But this silence — unlike the one that falls when I later mention du Pré — does not signal reluctance to talk about Said. It is because he is close to tears. At last he talks, his voice low and his eyes filling. He speaks of his friend with love and tenderness.

He met Said by chance in a London hotel in 1991. They should have been diametrically opposed — the Palestinian activist and the Israeli hero; the introverted academic and the outgoing showman. But they bonded immediately. They realised they both wanted the same for their homeland: understanding, a dialogue, the acceptance that the future could not be defined by conflict and ignorance. Their friendship stimulated both men: Said took up his already accomplished piano-playing with new relish, while Barenboim began to think of practical steps to bridge the divides in their country. The Divan was born.

"He really was my closest friend, " Barenboim says, slightly choked. "He was a very, very exceptional human being. He had great capacity to understand and to feel, not only for his people but for himself and others too. For example, he was one of the best agitators for the need of the Arabs to understand the Holocaust, to accept that part of history — and for the Israelis to accept the suffering of the Palestinians. He was a remarkable man. When I met him, he provided me with an intellectual stimulus that I had never had before."
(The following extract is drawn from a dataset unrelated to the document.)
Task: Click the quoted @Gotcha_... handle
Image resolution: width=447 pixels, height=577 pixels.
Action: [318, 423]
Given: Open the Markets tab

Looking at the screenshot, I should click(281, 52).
He recalls meeting the man who "set fires in his brain" as follows: "I was checking into a hotel in London. He approached me because he recognised me. I knew who he was; I had read about him, but I didn't know how he looked. He approached me and he was fascinating. And after that we were inseparable."
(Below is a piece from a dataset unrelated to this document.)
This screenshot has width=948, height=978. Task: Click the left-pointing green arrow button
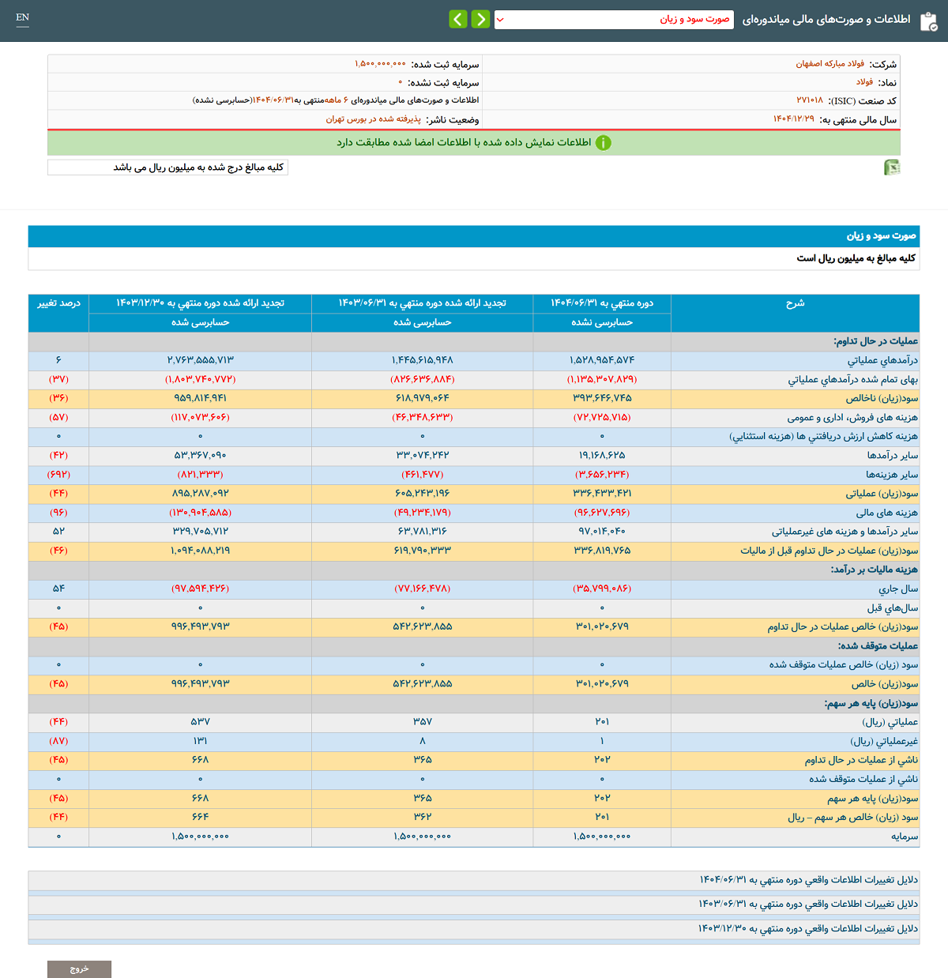(458, 19)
Said died two years ago, after a long battle with cancer. But the West-Eastern Divan is the vision he shared with his friend — the vision of a united Jewish and Palestinian state — expressed in a single musical entity. The orchestra was the fruit of their friendship, and Barenboim carries Said's spirit every time the orchestra steps onto a stage.

The Divan took two years to establish, and brings together talented young musicians between the ages of 14 and 25. "The orchestra is really a mirror of society, " Barenboim says.
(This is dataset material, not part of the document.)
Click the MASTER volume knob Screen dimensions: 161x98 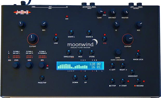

"You have people who are serious, you have people who don't care, people who are intelligent, people who are less intelligent, you have all that in there. You have people who want to meet people and resolve their differences; then there are others who come who just want to play music. It's incredible that people who have grown up in that society come together that way. I can say that the orchestra has changed people's lives."

It is far better, he says, spreading his hands wide, to have people coming together to play music than "sitting in Tel Aviv or Damascus, worrying about who is going to attack you".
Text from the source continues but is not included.